Thursday, July 25, 2013

Potty Mouth...

Please forgive me if I have already covered this...but it's a topic worth revisiting & might be worth touching upon for the benefit of my new friends. 

I have something to say about my propensity for drawing attention to my bathroom parts- even though I am approaching 50. 

It happens from time to time; I seem to be drawn to discuss my privates. 

I can't seem to help myself. 

In this regard...I seem to slide into this (bad?) habit and revert to childhood. 

It's almost as if I haven't been properly toilet trained. 

I have been thinking about this for the last hour or so now...a part of me is bothered by it. 

But a part of me knows...it is something almost uncontrollable.

It seems to be my truth...& I will never shy away from my truth, because herein are often contained certain fundamental clues as to my persona, from which I can learn about myself. 

I think it's an interesting topic. 

At times...I find men's/my love for speaking about our/my Johnson quite tiresome and boorish. 

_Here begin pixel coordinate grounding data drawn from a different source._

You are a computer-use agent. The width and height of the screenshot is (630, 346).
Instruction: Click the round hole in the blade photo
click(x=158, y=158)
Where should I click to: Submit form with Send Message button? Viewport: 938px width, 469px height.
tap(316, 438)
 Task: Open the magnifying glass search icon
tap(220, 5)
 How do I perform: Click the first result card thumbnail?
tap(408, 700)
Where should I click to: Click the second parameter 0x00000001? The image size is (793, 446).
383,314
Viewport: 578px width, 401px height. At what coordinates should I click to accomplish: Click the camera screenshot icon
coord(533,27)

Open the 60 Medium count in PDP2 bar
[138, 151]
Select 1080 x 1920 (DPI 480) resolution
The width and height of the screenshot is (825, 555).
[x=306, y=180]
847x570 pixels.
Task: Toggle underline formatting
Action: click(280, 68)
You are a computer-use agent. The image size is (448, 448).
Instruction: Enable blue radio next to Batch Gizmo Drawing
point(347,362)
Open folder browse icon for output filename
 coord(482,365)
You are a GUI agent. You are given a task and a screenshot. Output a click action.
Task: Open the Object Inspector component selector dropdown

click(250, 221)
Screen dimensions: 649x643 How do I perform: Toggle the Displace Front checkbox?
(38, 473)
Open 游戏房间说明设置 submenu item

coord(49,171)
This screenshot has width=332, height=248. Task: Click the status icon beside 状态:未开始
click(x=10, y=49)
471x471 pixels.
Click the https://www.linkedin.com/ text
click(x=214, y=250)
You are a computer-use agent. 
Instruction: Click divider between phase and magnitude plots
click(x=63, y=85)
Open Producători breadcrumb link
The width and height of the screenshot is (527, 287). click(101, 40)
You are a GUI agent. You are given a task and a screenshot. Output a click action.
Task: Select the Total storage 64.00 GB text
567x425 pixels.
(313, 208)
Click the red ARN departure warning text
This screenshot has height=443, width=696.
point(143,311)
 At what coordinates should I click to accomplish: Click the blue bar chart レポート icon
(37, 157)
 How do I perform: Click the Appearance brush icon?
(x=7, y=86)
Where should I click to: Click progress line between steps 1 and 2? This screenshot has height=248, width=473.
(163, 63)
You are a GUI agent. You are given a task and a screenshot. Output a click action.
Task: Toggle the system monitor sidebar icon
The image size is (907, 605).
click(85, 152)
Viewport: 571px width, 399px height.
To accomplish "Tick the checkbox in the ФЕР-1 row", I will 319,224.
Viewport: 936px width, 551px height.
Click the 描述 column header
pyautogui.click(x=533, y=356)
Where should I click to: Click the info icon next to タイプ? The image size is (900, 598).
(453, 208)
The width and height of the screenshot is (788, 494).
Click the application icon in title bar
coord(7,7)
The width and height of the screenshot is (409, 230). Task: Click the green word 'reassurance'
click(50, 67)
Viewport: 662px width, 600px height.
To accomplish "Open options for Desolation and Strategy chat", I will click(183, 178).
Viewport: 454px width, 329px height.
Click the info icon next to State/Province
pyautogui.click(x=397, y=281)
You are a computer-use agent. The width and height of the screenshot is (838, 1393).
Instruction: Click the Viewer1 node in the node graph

I'm a reasonably intelligent, spiritually attuned fellow; but I doubt I will ever be considered for PM or the Nobel Peace Prize, given my priors for talking freely and openly about my doodle.

I find something strangely...cathartic about raising the subject in a frivolous way occasionally. 

I assumed it had something to do with my sexual abuse as a child- but it might not have.

Maybe ALL men do it. 

Maybe most women do it. 

I have a feeling...my making light of these topics may have saved my life.  (given me a way to process my sexual molestation at a young age without going totally batty.) 

Many people in my position have killed themselves WAY before this. 

It is best left to the judgement of others whether this is a good thing or not.  I have certainly come to see any life as precious, so hence, see it as a positive. 

So...if this is how I process that early abuse...then more power to me, I guess.

But I can understand how some people might find it immature, and offensive.

I think as adults in a perpetual state of arrested development...we do what we can to survive... 

& rely on the kindness and patience of our friends. 

So thank you.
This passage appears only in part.